Activists launched an online video game on Monday to attack leading politicians' support for development of Canada's oil sands, which greens portray as a crime against nature.

Tar Nation, which is set on the grounds of a dirty refinery, allows players to spray oil at Canadian Prime Minister Stephen Harper and opposition leader Michael Ignatieff to get them out of the tar sands.

Once the two men have been blasted with enough oil, the game ends and up pops an pre-written protest email addressed to the two leaders. The energy industry dismissed the game as misguided.

Harper and Ignatieff both back development of northern Alberta's vast oil sands, the world's second-largest proven reserves after Saudi Arabia, which require energy-intensive methods to extract and process crude.
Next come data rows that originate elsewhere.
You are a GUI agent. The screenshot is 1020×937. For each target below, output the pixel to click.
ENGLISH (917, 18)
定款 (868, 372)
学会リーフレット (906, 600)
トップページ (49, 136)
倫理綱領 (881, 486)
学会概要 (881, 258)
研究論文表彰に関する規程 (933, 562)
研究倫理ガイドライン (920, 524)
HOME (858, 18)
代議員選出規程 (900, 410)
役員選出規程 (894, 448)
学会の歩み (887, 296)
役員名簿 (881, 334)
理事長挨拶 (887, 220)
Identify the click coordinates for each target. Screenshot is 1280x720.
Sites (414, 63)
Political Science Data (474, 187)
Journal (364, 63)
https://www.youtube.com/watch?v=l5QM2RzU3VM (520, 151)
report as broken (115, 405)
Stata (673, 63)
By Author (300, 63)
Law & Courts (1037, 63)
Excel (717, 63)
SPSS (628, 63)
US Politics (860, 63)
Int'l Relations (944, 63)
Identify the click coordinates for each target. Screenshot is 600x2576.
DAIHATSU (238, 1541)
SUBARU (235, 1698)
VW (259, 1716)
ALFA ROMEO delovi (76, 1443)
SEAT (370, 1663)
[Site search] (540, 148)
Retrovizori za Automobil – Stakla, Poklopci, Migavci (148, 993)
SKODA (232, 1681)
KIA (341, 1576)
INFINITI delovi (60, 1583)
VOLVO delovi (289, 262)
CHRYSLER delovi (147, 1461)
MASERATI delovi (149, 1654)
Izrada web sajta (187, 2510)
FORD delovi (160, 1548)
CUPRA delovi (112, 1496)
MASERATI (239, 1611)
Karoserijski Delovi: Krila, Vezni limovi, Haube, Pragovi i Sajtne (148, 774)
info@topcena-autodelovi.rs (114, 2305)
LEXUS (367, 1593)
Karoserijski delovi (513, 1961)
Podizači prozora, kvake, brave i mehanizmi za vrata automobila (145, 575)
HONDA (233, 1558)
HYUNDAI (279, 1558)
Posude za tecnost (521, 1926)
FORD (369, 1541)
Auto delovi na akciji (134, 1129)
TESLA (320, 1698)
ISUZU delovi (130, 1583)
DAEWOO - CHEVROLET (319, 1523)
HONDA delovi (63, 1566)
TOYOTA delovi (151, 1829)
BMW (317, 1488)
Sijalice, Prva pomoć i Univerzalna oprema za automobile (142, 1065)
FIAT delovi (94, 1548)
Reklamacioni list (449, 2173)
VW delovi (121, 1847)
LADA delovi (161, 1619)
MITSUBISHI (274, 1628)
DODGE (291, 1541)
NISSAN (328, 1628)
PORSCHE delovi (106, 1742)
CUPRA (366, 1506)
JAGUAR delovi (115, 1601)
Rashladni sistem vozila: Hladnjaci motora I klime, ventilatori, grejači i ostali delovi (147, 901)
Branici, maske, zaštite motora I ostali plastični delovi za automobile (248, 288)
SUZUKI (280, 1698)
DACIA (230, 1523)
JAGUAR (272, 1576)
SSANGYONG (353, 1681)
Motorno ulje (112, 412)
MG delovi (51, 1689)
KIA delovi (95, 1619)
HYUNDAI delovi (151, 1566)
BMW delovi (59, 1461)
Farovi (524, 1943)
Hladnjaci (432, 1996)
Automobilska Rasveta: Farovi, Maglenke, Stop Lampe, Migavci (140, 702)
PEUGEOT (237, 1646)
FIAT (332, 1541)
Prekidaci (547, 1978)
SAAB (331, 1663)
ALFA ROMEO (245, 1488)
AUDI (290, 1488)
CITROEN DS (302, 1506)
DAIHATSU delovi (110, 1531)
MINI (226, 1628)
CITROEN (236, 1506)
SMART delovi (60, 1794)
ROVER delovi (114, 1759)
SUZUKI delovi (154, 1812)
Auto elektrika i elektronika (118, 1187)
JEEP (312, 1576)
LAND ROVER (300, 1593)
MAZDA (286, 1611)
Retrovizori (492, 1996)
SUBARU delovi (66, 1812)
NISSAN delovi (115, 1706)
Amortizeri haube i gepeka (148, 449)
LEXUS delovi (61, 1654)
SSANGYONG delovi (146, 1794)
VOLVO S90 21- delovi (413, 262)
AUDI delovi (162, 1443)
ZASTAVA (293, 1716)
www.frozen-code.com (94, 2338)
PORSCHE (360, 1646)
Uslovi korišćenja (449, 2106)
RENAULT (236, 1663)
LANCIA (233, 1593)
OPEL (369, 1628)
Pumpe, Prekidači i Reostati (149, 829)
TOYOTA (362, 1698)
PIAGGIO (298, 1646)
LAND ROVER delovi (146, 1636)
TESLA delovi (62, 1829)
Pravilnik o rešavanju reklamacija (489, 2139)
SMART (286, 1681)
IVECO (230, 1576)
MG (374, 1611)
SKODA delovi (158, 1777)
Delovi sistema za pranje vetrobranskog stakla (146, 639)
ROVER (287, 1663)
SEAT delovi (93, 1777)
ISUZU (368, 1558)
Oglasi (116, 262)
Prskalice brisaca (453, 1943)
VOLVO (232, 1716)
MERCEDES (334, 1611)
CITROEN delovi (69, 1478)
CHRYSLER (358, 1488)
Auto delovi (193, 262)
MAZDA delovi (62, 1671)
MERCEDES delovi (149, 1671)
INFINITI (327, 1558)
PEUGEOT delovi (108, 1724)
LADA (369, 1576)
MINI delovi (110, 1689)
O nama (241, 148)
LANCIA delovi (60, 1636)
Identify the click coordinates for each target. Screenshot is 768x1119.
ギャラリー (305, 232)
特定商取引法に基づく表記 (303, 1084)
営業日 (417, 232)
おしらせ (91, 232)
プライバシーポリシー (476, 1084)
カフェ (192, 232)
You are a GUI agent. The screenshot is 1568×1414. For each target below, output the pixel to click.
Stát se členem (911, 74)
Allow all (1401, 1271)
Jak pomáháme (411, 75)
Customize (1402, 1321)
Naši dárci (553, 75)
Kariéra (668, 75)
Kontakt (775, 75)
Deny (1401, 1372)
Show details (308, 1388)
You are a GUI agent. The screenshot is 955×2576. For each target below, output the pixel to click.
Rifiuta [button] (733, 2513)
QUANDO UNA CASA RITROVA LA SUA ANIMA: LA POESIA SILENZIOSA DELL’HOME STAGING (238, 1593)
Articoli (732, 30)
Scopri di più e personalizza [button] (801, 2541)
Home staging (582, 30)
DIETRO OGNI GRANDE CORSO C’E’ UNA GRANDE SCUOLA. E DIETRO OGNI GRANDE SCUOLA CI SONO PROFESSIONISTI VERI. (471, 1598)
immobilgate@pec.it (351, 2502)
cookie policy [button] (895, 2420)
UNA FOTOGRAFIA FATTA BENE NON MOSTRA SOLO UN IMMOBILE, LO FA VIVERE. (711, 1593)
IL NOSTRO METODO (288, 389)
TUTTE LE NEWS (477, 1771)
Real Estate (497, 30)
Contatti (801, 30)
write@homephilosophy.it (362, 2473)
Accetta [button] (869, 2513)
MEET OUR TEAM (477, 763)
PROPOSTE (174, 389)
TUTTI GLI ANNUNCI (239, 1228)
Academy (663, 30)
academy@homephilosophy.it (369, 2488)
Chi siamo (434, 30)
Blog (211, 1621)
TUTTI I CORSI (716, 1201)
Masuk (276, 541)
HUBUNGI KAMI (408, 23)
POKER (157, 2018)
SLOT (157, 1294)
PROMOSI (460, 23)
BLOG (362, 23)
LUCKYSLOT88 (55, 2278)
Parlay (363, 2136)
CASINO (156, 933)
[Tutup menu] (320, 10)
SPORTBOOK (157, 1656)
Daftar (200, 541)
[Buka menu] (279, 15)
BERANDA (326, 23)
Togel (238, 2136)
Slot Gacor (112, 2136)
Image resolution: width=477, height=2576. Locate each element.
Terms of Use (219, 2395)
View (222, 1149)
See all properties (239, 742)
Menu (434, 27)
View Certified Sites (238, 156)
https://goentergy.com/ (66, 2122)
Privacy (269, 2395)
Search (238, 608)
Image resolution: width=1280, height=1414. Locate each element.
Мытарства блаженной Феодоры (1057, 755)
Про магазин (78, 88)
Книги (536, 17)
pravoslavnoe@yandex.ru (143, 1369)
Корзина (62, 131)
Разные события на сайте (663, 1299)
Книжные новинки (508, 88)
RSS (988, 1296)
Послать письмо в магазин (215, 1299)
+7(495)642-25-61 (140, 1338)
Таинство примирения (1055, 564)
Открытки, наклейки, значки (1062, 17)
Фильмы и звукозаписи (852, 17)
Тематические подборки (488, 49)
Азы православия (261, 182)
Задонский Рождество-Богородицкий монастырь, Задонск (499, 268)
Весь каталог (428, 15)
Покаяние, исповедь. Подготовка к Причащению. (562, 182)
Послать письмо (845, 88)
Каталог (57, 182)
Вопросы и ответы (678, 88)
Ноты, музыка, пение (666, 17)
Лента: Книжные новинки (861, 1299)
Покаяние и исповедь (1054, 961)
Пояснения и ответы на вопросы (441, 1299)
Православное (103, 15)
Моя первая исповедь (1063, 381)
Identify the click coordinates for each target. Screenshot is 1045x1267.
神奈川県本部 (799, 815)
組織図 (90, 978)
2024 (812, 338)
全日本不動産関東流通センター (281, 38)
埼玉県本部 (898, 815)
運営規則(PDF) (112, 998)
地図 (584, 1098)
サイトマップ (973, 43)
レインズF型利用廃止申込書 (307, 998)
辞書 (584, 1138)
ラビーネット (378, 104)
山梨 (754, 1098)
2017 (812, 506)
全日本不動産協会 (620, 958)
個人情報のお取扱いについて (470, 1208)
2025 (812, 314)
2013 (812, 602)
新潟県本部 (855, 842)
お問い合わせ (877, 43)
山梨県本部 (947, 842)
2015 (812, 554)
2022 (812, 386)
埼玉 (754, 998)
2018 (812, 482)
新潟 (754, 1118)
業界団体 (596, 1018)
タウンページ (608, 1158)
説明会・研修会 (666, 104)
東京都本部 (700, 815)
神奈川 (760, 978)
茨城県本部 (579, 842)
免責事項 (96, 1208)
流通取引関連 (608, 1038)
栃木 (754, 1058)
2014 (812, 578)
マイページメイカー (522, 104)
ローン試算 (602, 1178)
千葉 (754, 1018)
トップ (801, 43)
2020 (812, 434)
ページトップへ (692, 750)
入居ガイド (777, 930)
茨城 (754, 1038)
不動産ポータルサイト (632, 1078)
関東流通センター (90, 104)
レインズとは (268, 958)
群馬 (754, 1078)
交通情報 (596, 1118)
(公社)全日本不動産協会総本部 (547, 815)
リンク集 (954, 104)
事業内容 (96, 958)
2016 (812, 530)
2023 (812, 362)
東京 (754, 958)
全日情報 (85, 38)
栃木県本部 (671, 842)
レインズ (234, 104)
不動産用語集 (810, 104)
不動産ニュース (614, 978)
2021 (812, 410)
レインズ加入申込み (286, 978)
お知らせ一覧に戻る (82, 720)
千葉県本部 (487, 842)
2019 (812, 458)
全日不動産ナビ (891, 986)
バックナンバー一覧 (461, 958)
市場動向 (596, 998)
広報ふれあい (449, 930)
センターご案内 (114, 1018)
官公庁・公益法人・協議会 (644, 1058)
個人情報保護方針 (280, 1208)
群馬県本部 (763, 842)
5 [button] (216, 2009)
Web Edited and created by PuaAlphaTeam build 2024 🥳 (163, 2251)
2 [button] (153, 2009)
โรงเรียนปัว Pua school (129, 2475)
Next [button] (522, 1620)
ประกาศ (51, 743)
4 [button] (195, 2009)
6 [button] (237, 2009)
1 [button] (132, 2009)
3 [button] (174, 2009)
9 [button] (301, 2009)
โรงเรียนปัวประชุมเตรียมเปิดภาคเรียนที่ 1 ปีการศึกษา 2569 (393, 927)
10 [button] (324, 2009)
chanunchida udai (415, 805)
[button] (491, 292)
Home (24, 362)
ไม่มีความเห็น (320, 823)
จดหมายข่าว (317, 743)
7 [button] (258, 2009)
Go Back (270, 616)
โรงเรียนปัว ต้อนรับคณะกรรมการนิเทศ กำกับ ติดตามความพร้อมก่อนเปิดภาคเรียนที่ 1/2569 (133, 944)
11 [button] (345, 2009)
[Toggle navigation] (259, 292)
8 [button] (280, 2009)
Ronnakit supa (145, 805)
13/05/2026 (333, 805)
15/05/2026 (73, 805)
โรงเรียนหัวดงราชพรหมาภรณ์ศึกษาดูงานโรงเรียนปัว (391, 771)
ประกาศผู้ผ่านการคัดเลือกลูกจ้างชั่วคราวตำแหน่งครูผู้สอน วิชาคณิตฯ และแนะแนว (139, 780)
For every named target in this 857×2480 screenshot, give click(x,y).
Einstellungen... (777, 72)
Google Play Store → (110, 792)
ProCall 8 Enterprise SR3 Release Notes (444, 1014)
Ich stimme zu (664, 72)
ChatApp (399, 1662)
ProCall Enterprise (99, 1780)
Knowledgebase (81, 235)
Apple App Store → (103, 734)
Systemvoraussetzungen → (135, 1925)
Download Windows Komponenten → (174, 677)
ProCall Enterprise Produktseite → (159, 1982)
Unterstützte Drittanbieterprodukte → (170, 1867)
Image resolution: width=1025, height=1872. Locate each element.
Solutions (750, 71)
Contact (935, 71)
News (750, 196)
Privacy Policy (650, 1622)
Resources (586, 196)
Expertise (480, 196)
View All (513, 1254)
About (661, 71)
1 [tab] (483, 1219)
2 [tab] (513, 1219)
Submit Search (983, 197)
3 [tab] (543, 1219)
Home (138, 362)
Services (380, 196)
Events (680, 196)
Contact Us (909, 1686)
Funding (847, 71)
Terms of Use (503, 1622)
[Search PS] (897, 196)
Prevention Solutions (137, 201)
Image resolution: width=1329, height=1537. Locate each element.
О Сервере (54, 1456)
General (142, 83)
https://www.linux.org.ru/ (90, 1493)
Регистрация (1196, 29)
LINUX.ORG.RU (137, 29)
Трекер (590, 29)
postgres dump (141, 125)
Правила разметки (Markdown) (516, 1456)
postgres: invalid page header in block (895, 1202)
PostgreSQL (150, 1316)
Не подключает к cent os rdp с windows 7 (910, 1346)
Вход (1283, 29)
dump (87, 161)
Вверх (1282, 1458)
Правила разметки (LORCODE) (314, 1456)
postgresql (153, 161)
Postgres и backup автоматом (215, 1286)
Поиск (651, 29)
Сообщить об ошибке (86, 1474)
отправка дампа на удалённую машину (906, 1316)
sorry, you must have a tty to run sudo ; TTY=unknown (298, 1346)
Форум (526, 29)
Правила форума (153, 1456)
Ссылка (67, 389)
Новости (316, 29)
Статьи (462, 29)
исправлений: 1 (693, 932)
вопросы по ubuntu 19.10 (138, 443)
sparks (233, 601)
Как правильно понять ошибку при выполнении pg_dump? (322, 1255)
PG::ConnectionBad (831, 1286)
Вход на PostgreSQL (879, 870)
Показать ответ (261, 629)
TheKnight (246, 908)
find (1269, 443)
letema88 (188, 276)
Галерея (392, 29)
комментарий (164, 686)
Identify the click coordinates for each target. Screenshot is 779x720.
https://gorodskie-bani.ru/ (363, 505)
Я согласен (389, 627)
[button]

As a result, greenhouse gas emissions from the oil sands are climbing quickly and will rise by around 60 percent from current levels by 2015 if all planned projects go ahead.

The game -- available at www.tarnation.ca as well as Facebook and online gaming sites -- was dreamed up by the left-leaning Polaris Institute think tank.

The tar sands industry is Canada's fastest-growing carbon emitter -- our own built-in global warming machine, generating three times the greenhouse gas emissions as conventional oil production does, said the institute's Tony Clarke.

The tar sands machine perpetuates our dependence on dirty fossil fuels, he told a news conference.

Harper, who says the oil sands mean Canada is a global energy superpower, has promised investment in technology that could cut emissions.

The Canadian Association of Petroleum Producers was not amused by the game, saying fossil fuels would be an important energy source for the foreseeable future.

Using guerrilla marketing tactics to distract people from the realities of energy production may be entertaining but it's not informative or constructive, said CAPP spokeswoman Janet Annesley.